* **TASK TO CARRY OUT**:
Copy the post about PG+ from the words "Even More News" through the words "-- $36 per year.", substituting "Readers" for "Folks".

* **PASSAGE GIVEN**:
^^^^^^^^^^^^^^^^

Tuesday, September 01, 2009

Even More News You Can Use at the Post-Gazette

In the second announcement affecting Pittsburgh's online media space in nearly as many days, the Post-Gazette is launching PG+ (or Post-Gazette Plus) at www.post-gazette.com/plus.

Folks will have to pay to access the site; even current (paper) subscribers will be asked to fork over the same amount as everyone else -- $36 per year.

Potter is skeptical. Why pay twice, he asks? He's going to cancel his print subscription.

Not so fast, I think. What's really going on here?

The curious thing to me isn't the idea of paying for premium content (allegedly "premium" content). It's the fact that the PG's promotion is so into the "how" of the site (new! bloggers! social networking! user interaction!) that it just about completely ignores what the site will actually say. Sure, some good PG writers will show up.

But how often?

And what will they write about?

^^^^^^^^^^^^^^^^

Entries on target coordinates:
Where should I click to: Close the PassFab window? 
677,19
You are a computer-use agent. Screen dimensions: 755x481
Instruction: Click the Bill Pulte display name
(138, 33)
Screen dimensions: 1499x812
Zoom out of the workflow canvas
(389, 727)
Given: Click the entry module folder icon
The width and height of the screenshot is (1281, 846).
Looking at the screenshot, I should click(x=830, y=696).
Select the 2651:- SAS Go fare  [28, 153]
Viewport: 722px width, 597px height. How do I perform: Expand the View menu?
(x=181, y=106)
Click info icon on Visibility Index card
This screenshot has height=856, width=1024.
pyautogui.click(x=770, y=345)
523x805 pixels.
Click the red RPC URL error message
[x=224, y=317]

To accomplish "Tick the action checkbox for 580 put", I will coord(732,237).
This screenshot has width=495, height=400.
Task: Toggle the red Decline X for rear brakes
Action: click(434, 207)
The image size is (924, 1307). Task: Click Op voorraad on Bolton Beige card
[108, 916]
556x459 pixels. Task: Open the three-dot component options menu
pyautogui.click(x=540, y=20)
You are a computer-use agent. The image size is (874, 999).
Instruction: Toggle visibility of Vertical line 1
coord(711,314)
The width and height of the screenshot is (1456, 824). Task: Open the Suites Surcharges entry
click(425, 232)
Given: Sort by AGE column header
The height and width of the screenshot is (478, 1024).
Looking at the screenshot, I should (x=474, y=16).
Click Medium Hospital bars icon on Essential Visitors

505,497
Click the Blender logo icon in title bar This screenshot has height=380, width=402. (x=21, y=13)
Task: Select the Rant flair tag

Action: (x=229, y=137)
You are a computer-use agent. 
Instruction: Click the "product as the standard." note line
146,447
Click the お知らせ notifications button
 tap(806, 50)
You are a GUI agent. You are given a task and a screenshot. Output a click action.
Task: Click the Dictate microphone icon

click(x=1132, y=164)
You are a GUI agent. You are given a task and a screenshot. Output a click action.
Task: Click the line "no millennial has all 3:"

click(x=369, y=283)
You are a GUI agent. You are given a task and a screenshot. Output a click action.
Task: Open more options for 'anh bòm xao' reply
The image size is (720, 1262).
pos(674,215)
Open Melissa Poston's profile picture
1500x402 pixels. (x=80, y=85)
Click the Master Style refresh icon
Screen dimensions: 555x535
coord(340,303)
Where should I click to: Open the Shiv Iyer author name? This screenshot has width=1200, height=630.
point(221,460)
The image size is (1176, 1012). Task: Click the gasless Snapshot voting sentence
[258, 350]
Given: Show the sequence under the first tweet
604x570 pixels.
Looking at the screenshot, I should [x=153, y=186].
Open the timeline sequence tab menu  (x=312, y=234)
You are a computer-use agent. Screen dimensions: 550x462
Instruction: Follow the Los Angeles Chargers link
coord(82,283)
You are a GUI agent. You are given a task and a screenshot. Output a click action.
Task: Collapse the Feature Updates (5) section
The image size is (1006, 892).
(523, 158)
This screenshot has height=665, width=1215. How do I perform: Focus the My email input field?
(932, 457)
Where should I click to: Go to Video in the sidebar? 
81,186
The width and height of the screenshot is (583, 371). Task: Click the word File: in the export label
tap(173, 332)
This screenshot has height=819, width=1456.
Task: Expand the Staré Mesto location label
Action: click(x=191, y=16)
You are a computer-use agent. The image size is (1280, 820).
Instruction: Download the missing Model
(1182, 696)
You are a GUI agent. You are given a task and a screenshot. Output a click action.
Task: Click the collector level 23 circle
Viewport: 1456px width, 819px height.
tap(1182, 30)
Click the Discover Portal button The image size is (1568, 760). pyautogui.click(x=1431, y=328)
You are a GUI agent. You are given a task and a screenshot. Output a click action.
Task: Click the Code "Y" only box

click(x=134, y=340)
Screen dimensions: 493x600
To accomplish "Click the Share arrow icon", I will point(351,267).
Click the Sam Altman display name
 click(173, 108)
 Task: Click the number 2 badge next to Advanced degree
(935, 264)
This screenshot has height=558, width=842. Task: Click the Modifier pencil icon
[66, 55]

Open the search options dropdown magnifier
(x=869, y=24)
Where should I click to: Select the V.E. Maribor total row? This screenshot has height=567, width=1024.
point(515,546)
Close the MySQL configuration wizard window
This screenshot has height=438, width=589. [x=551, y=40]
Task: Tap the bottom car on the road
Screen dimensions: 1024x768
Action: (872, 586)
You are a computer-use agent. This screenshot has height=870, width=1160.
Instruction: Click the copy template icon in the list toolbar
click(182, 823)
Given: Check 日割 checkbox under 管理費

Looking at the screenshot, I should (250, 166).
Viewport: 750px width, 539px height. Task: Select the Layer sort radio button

^^^^^^^^^^^^^^^^

* **WORKED SOLUTION**:
Even More News You Can Use at the Post-Gazette

In the second announcement affecting Pittsburgh's online media space in nearly as many days, the Post-Gazette is launching PG+ (or Post-Gazette Plus) at www.post-gazette.com/plus.

Readers will have to pay to access the site; even current (paper) subscribers will be asked to fork over the same amount as everyone else -- $36 per year.